Two staff members of a Kenyan university were killed south of Mombasa on Tuesday when gunmen fired on vehicles carrying them and students to their campus, the area police chief said.
The identity of the gunmen was unclear. Police in the coastal county of Kwale, where the Technical University of Mombasa (TUM) has a campus, said they could be robbers or militants.
Security is poor in the area and the convoy had a police escort. Somali militants Al Shabaab frequently carry out attacks along the Kenyan coast and have been recruiting new members there.
In 2015, Al Shabaab gunmen killed 148 students at a university in Kenya’s Garissa town near the Kenya-Somali border, an attack that provoked shock and outrage in Kenya and abroad.
Two staff members of the university were killed on Tuesday’s attack, and a driver and two policemen were wounded, area police chief Joseph Chebusit said.
“A bus carrying students of TUM was ferrying them from their hostels to the campus in Ukunda for classes and was being escorted by a van that had some staff of the college and two escort police officers,” the policeman said.

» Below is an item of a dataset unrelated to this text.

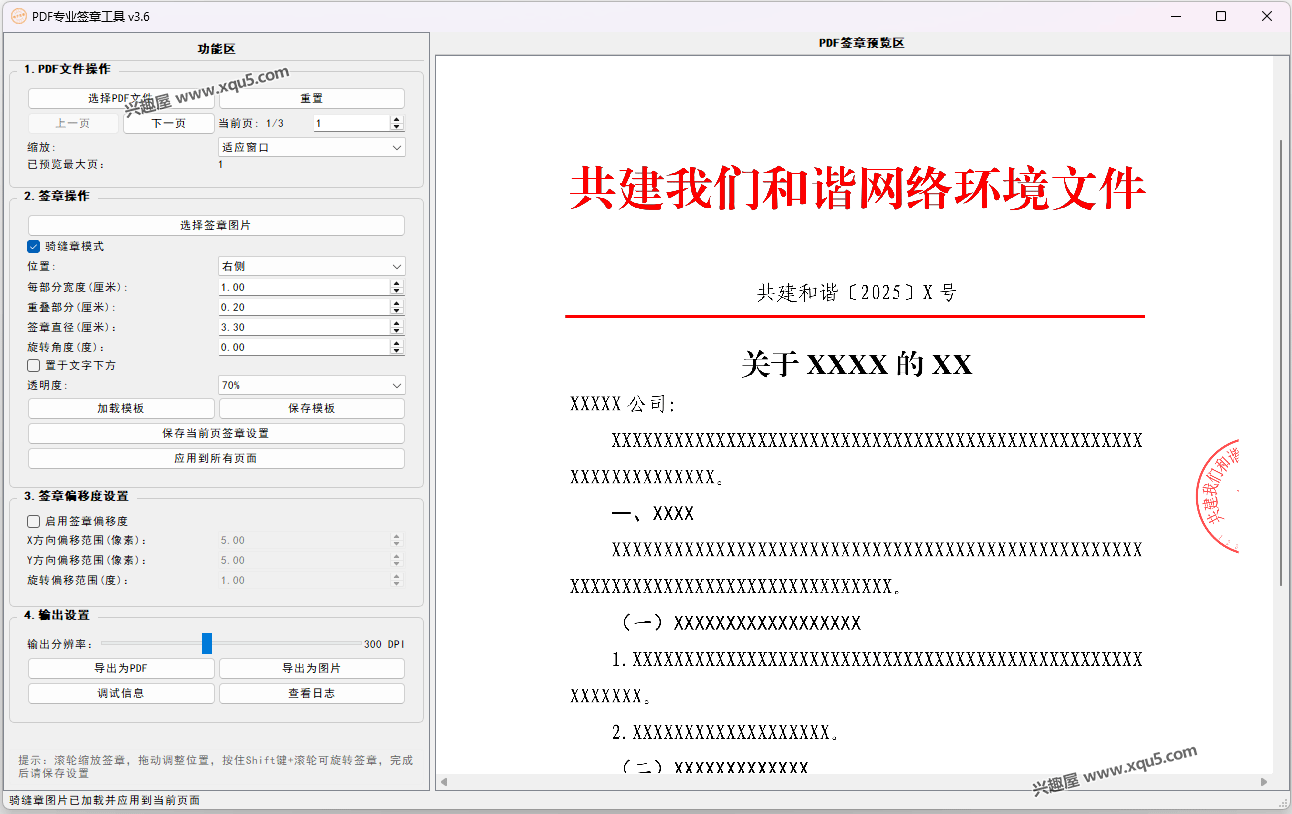Increase the current page number spinner
Screen dimensions: 1292x814
397,119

“Armed men numbering about 10 emerged from the bushes and started firing at the van in front. As a result two ladies who are staff of TUM were killed in the van. The driver of the van and two police officers were injured,” he said.
“We have information that the attackers had other accomplices along the road who were monitoring the movement of the two vehicles and communicating with them to enable the attack,” he added.
“For now we are treating it as a crime like any other as we continue with investigations but that does not mean we are ruling out Al Shabaab.”
A witness who did not want to be named said she and several other students had fled their vehicle when gunmen opened fire on them and had seen several students covered in blood.
But Chebusit said no students were injured.
Meanwhile, Kenyan opposition leader Raila Odinga said he would not stand in a court-ordered re-run of August’s presidential election that is scheduled for October 26, saying the polls would not be free or fair.
President Uhuru Kenyatta said the election would proceed as planned, despite the withdrawal of his only challenger.
Both men’s announcements indefinitely prolong nearly three months of political uncertainty that has worried citizens and blunted growth in Kenya, East Africa’s biggest economy and a staunch Western ally in a region roiled by conflict.
An ally of Odinga called for nationwide protests from Wednesday, raising the prospect of violent confrontations between police and protesters.